Starlin Castro, One Year Later

One thing is for sure: Starlin Castro can hit. With nearly 1,000 major league plate appearances under his belt, Castro is an established .300 hitter — and he's 21 freaking years old.

But what else can we say about Castro's skill set, roughly 1,000 PAs after his debut? Let's look at some more sabery stuff — like BABIP, ISO, and UZR — to evaluate Starlin's growth over the past two seasons.


In his debut season, Castro posted a .346 batting average on balls in play (BABIP), one of the highest such rates in the league. And while BABIP does fluctuate from year to year for both pitchers and hitters, it tends to be more stable for offensive players, moving up and down with a batter's batted ball types and speed.

Supplied data:
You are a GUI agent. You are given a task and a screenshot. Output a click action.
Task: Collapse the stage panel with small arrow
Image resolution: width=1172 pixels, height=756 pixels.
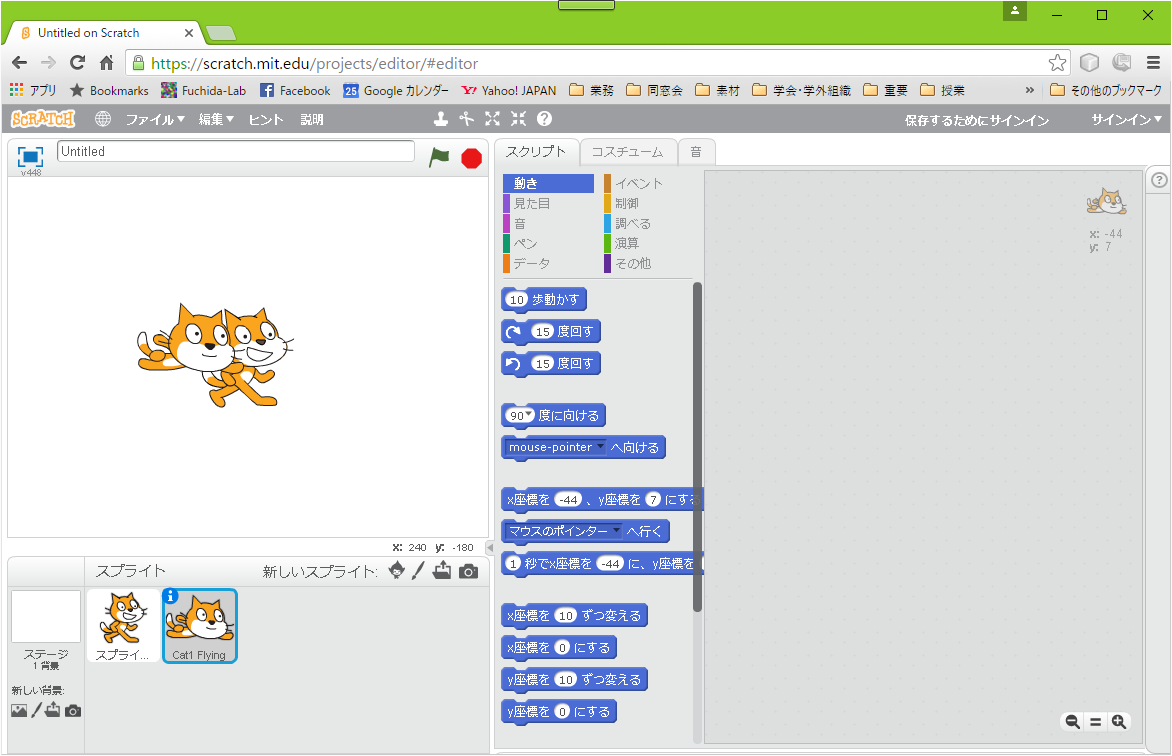click(x=489, y=548)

Required tasks:
1. Which statistics does the Starlin Castro piece give as examples of "sabery stuff"?
2. Can you retype the Starlin Castro piece word for word, starting at "But what else" and ending at "past two seasons."?

Answer set:
1. BABIP, ISO, UZR

2.
But what else can we say about Castro's skill set, roughly 1,000 PAs after his debut? Let's look at some more sabery stuff — like BABIP, ISO, and UZR — to evaluate Starlin's growth over the past two seasons.